-- start Selected excerpt --

How to calculate running totals (cumulative) based on a col?

Post questions here relative to DataStage Enterprise/PX Edition for such areas as Parallel job design, Parallel datasets, BuildOps, Wrappers, etc.

Moderators: chulett, rschirm, roy

bond88
Participant
Posts: 109
Joined: Mon Oct 15, 2012 10:05 am
Location: USA

How to calculate running totals (cumulative) based on a col?

Post by bond88 »

Hi,
I am working on a task to calculate cumulative (running totals) of a column based on another column (code).

Example:

s.no code amount

1 10 100
2 20 150
3 10 50
4 10 150
5 20 30


Output

s.no code amount cumulative

1 10 100 100
2 20 150 160
3 10 50 150 (100+50)
4 10 150 300 (150+150)
5 20 30 190 (160+30)

I want to apply this logic on some million rows.

Please suggest me how to proceed on this.

Thank you,
Bhanu
ray.wurlod
Participant
Posts: 54607
Joined: Wed Oct 23, 2002 10:52 pm
Location: Sydney, Australia
Contact:

Post by ray.wurlod »

Use stage variable to remember the earlier row and to generate the running total. Make it the same data type as the output column, which must be compatible with the data type of Amount. Initialize the stage variable to 0.

Code: Select all

svCumulative = svCumulative + svprevAmount
Last edited by ray.wurlod on Sat May 25, 2013 3:31 pm, edited 1 time in total.

-- end Selected excerpt --
-- start Stored data --

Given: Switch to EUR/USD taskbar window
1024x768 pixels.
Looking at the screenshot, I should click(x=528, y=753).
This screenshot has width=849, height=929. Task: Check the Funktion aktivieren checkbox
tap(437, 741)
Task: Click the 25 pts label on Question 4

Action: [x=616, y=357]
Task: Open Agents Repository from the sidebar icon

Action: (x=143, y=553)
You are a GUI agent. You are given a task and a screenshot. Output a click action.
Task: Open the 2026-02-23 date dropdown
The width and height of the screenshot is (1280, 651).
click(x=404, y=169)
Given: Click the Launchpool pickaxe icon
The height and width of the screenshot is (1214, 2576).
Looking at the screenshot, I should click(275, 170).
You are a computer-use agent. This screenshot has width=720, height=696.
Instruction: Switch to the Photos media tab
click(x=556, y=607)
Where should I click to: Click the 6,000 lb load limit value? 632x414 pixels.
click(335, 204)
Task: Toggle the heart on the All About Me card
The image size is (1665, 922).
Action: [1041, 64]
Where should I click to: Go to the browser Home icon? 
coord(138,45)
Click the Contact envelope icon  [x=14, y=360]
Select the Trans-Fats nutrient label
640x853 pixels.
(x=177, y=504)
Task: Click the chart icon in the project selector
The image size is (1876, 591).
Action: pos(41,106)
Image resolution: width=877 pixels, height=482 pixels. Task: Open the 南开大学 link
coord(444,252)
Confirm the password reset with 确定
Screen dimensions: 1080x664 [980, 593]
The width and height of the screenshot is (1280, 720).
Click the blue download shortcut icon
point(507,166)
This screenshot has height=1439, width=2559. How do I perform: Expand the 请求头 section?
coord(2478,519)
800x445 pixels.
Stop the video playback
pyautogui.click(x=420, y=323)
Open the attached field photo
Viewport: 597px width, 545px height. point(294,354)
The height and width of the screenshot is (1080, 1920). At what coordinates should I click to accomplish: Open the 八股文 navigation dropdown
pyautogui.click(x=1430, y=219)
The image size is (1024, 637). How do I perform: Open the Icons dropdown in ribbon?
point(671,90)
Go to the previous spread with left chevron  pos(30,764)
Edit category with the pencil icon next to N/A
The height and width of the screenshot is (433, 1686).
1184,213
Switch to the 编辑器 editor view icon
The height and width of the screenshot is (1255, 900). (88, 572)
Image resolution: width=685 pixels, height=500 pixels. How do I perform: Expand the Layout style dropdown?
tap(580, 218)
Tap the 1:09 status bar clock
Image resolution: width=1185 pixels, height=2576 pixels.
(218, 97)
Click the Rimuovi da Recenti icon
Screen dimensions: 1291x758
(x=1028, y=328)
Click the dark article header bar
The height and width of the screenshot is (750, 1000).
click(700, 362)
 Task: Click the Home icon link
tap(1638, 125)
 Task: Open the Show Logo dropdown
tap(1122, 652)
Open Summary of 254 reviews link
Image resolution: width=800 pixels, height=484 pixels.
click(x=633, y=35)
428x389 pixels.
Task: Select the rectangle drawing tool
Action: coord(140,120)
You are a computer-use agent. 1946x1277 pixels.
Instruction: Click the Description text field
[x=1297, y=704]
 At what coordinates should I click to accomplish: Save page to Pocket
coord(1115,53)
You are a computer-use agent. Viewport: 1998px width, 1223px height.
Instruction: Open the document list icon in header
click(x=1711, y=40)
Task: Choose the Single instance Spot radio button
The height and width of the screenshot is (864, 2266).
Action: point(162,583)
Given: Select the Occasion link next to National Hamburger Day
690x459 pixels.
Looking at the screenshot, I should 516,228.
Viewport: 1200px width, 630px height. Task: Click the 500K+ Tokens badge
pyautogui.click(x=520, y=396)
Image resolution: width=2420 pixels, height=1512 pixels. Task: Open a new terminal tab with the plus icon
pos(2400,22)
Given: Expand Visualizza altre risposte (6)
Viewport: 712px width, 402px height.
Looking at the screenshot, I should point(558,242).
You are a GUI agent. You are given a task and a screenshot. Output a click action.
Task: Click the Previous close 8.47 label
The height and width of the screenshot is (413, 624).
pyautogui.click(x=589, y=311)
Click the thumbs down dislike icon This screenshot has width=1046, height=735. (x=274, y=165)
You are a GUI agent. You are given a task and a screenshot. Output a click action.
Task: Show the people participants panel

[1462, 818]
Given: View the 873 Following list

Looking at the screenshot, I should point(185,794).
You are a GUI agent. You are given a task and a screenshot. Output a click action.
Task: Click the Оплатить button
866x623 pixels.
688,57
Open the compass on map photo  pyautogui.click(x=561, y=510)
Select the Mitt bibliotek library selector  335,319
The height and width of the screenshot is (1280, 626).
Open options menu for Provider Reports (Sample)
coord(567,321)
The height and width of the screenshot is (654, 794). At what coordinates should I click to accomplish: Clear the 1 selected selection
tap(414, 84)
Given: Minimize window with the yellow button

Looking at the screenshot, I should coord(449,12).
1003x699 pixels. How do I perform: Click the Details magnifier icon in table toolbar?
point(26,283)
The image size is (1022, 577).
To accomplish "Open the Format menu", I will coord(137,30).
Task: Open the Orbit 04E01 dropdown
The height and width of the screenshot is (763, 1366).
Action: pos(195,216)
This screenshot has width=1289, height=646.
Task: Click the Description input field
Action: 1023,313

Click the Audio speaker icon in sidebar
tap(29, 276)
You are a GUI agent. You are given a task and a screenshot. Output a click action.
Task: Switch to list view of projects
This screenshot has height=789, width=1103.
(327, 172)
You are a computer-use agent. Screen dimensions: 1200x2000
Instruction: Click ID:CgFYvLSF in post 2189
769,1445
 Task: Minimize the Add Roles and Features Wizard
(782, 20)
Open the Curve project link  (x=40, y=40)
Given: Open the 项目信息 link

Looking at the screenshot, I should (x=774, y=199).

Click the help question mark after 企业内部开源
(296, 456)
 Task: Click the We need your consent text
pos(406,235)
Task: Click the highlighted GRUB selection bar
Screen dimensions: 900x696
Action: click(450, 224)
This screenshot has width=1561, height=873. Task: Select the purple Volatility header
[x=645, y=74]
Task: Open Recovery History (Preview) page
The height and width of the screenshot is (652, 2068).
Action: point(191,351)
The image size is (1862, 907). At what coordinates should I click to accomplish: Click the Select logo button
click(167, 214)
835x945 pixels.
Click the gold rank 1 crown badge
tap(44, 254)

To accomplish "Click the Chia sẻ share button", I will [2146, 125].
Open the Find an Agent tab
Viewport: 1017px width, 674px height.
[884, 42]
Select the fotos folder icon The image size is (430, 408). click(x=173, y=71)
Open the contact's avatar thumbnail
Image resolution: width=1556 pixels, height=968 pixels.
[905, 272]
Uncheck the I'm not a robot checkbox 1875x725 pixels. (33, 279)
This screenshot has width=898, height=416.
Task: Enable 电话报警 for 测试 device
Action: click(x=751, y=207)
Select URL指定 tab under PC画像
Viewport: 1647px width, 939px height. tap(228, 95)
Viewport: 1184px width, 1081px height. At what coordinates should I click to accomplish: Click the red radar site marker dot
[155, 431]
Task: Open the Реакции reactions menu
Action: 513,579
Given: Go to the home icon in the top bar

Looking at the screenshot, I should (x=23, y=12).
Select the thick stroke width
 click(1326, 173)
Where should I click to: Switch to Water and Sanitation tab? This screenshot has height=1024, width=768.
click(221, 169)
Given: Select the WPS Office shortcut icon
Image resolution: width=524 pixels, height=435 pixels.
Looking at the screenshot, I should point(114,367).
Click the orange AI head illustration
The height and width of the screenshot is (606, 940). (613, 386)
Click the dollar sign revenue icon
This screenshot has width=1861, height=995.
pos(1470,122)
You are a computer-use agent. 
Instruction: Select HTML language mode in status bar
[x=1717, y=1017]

-- end Stored data --

• **Short exercise A**
Copy the DataStage thread word for word, starting at "s.no code amount cumulative" and ending at "proceed on this.".
• **Short exercise B**
Pick up the DataStage running-totals thread where it stops and carry it on.
The rows are separate material, unrelated to the DataStage thread.

• **Written reply A**
s.no code amount cumulative

1 10 100 100
2 20 150 160
3 10 50 150 (100+50)
4 10 150 300 (150+150)
5 20 30 190 (160+30)

I want to apply this logic on some million rows.

Please suggest me how to proceed on this.

• **Written reply B**
IBM Software Services Group
Any contribution to this forum is my own opinion and does not necessarily reflect any position that IBM may hold.
jerome_rajan
Premium Member
Premium Member
Posts: 376
Joined: Sat Jan 07, 2012 12:25 pm
Location: Piscataway

Post by jerome_rajan »

If your source is a database, I suggest you push this processing to the database. SQL OLAP functions are very efficient will provided optimal performance for the stated requirement unless of course you WANT to implement it using Datastage only. :)
Jerome
Data Integration Consultant at AWS
Connect With Me On LinkedIn

Life is really simple, but we insist on making it complicated.
bond88
Participant
Posts: 109
Joined: Mon Oct 15, 2012 10:05 am
Location: USA

Post by bond88 »

ray.wurlod wrote:Use stage variable to remember the earlier row and to generate the running total. Make it the same data type as the output column, which must be compatible with the data type of Amount. Initialize t ...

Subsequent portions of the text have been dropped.